** START OF Records supplied **

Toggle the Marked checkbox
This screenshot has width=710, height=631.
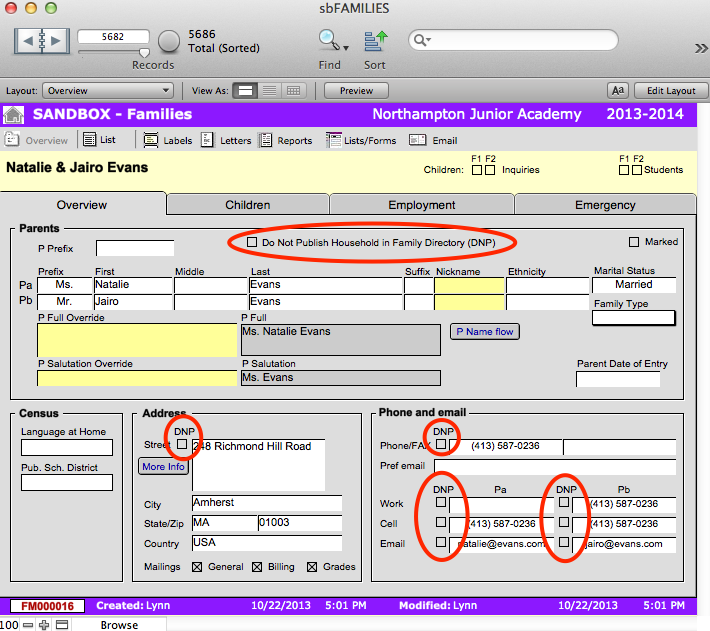634,242
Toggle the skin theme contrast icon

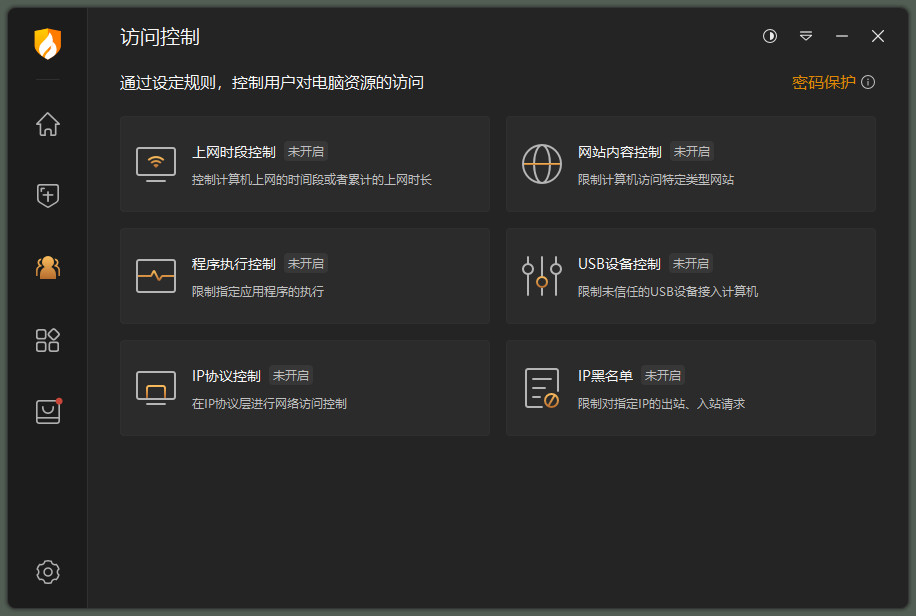pos(770,36)
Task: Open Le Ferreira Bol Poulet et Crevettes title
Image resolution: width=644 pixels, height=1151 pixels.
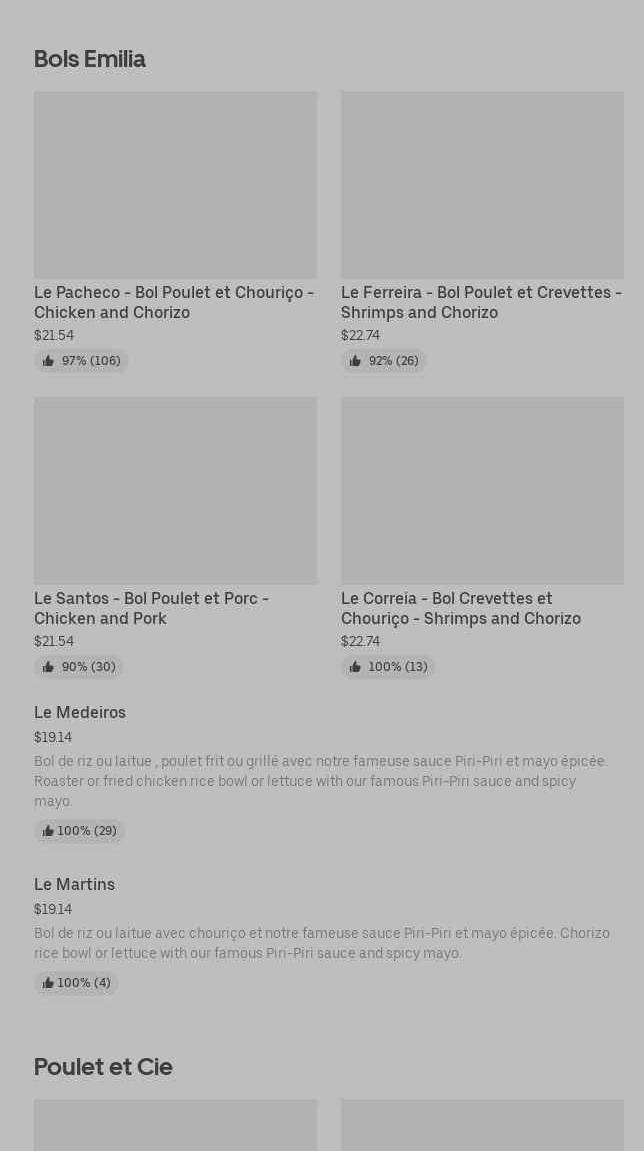Action: [x=481, y=302]
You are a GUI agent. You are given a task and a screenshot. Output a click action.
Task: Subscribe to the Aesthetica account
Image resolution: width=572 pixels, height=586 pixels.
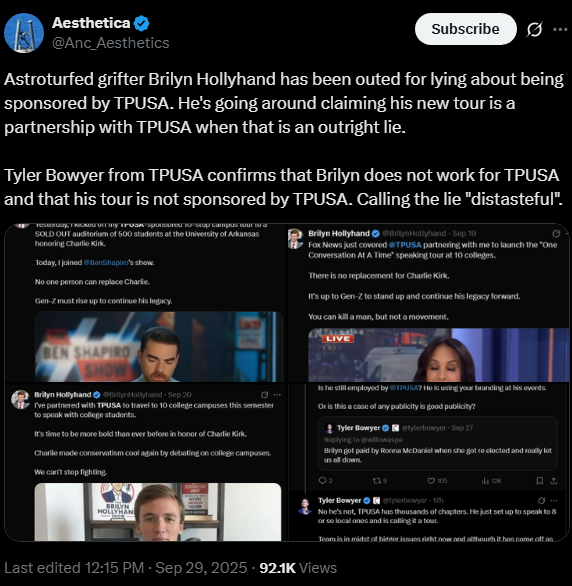tap(466, 29)
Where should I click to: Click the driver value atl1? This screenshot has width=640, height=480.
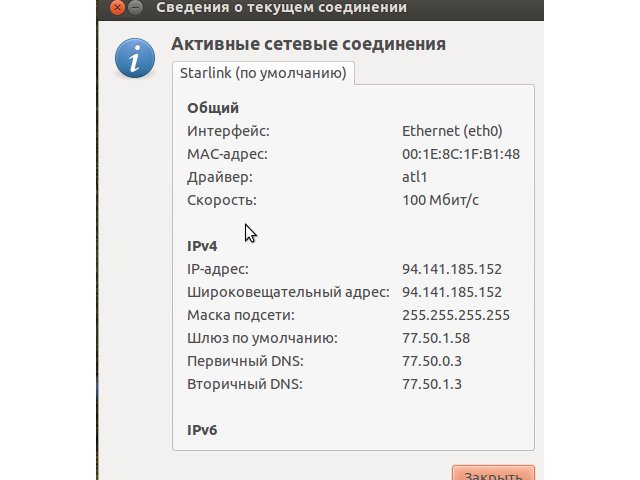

** END OF Records supplied **

(What needs to be done): In the material above, how many lines contain the string "Toggle"? Give only the number.

(Written answer): 2